Exercise prompt: Copy the records below word for word, starting at the very first line and ending with the line that contains "tap(1647, 180)".

──────────────────────────────

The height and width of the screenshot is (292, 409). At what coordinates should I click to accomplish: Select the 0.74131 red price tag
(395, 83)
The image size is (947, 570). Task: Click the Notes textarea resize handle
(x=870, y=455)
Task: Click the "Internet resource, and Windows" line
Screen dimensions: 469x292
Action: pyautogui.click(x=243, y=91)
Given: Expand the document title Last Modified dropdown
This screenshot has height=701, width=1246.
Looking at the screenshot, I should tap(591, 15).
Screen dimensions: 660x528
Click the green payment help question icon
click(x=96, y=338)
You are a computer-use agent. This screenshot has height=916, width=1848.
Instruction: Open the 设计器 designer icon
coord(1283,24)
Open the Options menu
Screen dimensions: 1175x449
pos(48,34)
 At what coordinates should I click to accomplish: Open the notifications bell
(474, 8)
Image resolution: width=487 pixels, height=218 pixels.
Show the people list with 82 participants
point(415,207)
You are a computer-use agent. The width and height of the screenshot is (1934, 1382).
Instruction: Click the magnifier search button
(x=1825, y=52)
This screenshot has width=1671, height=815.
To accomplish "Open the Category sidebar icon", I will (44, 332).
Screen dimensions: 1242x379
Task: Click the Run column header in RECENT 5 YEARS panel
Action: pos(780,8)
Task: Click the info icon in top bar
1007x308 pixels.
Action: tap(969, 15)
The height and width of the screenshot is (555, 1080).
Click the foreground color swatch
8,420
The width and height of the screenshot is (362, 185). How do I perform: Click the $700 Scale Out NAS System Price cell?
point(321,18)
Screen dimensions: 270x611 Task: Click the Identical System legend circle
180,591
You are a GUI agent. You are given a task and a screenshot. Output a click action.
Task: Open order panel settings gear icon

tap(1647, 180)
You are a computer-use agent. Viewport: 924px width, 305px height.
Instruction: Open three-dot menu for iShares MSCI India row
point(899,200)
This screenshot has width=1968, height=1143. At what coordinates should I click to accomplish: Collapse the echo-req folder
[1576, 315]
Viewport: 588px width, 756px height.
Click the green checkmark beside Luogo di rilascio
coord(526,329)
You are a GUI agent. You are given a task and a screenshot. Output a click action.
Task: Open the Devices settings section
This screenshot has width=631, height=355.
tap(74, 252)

──────────────────────────────

Complete response:
The height and width of the screenshot is (292, 409). At what coordinates should I click to accomplish: Select the 0.74131 red price tag
(395, 83)
The image size is (947, 570). Task: Click the Notes textarea resize handle
(x=870, y=455)
Task: Click the "Internet resource, and Windows" line
Screen dimensions: 469x292
Action: pyautogui.click(x=243, y=91)
Given: Expand the document title Last Modified dropdown
This screenshot has height=701, width=1246.
Looking at the screenshot, I should tap(591, 15).
Screen dimensions: 660x528
Click the green payment help question icon
click(x=96, y=338)
You are a computer-use agent. This screenshot has height=916, width=1848.
Instruction: Open the 设计器 designer icon
coord(1283,24)
Open the Options menu
Screen dimensions: 1175x449
pos(48,34)
 At what coordinates should I click to accomplish: Open the notifications bell
(474, 8)
Image resolution: width=487 pixels, height=218 pixels.
Show the people list with 82 participants
point(415,207)
You are a computer-use agent. The width and height of the screenshot is (1934, 1382).
Instruction: Click the magnifier search button
(x=1825, y=52)
This screenshot has width=1671, height=815.
To accomplish "Open the Category sidebar icon", I will (44, 332).
Screen dimensions: 1242x379
Task: Click the Run column header in RECENT 5 YEARS panel
Action: pos(780,8)
Task: Click the info icon in top bar
1007x308 pixels.
Action: tap(969, 15)
The height and width of the screenshot is (555, 1080).
Click the foreground color swatch
8,420
The width and height of the screenshot is (362, 185). How do I perform: Click the $700 Scale Out NAS System Price cell?
point(321,18)
Screen dimensions: 270x611 Task: Click the Identical System legend circle
180,591
You are a GUI agent. You are given a task and a screenshot. Output a click action.
Task: Open order panel settings gear icon

tap(1647, 180)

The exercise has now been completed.